─── Dataset excerpts

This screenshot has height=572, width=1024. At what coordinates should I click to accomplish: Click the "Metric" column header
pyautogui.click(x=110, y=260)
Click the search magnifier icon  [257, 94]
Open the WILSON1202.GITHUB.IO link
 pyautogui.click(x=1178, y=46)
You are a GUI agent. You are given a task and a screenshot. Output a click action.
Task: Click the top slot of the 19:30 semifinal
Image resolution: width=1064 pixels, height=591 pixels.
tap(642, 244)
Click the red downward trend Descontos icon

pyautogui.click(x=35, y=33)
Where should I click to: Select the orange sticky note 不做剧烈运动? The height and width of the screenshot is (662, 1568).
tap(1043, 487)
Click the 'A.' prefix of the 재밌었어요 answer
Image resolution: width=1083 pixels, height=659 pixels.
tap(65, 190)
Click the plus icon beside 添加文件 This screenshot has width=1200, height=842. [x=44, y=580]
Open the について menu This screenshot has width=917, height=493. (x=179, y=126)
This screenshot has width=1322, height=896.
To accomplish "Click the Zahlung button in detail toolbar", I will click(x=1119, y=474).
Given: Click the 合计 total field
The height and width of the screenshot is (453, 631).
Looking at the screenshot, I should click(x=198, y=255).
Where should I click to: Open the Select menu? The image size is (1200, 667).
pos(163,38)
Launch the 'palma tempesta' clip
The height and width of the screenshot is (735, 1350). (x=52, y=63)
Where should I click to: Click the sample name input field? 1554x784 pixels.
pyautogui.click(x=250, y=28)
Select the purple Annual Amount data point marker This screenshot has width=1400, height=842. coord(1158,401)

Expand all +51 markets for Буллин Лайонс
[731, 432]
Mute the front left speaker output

──────

> _Short task_
Rewrite the rows above, putting "magnifying glass" in place of "magnifier" and keeping everything else the same.

> _Response to this task_
This screenshot has height=572, width=1024. At what coordinates should I click to accomplish: Click the "Metric" column header
pyautogui.click(x=110, y=260)
Click the search magnifying glass icon  [257, 94]
Open the WILSON1202.GITHUB.IO link
 pyautogui.click(x=1178, y=46)
You are a GUI agent. You are given a task and a screenshot. Output a click action.
Task: Click the top slot of the 19:30 semifinal
Image resolution: width=1064 pixels, height=591 pixels.
tap(642, 244)
Click the red downward trend Descontos icon

pyautogui.click(x=35, y=33)
Where should I click to: Select the orange sticky note 不做剧烈运动? The height and width of the screenshot is (662, 1568).
tap(1043, 487)
Click the 'A.' prefix of the 재밌었어요 answer
Image resolution: width=1083 pixels, height=659 pixels.
tap(65, 190)
Click the plus icon beside 添加文件 This screenshot has width=1200, height=842. [x=44, y=580]
Open the について menu This screenshot has width=917, height=493. (x=179, y=126)
This screenshot has width=1322, height=896.
To accomplish "Click the Zahlung button in detail toolbar", I will click(x=1119, y=474).
Given: Click the 合计 total field
The height and width of the screenshot is (453, 631).
Looking at the screenshot, I should click(x=198, y=255).
Where should I click to: Open the Select menu? The image size is (1200, 667).
pos(163,38)
Launch the 'palma tempesta' clip
The height and width of the screenshot is (735, 1350). (x=52, y=63)
Where should I click to: Click the sample name input field? 1554x784 pixels.
pyautogui.click(x=250, y=28)
Select the purple Annual Amount data point marker This screenshot has width=1400, height=842. coord(1158,401)

Expand all +51 markets for Буллин Лайонс
[731, 432]
Mute the front left speaker output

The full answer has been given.